Despite four decades of research, doctors have yet to develop a vaccine to protect people from the virus that causes AIDS, which kills hundreds of thousands of people around the world every year.
But hopes have been stirred with the success of mRNA technology, which allowed for the development of Covid-19 vaccines in record time, including one from Moderna.
The goal of the vaccine now being tested is to stimulate the production of a kind of antibody called “broadly neutralizing antibodies,” or bnAbs, which can act against the many variants of HIV that are circulating today.
The vaccine is expected to teach B lymphocytes, which are part of the immune system, to generate these antibodies.

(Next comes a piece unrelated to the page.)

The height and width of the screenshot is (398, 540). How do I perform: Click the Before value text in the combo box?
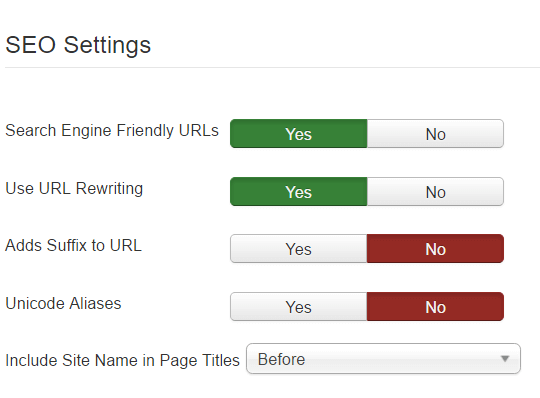click(281, 359)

In this trial, participants are injected with an immunogen a substance that can trigger an immune response and then a booster immunogen later.
These substances will be delivered with mRNA technology.
“The induction of bnAbs is widely considered to be a goal of HIV vaccination, and this is the first step in that process,” Moderna and the IAVI, a research organization, said in a statement.
“Further immunogens will be needed to guide the immune system on this path, but this prime-boost combination could be the first key element of an eventual HIV immunization regimen,” said David Diemert, a lead investigator at one of the four sites where the trial is being carried out, George Washington University in the US capital.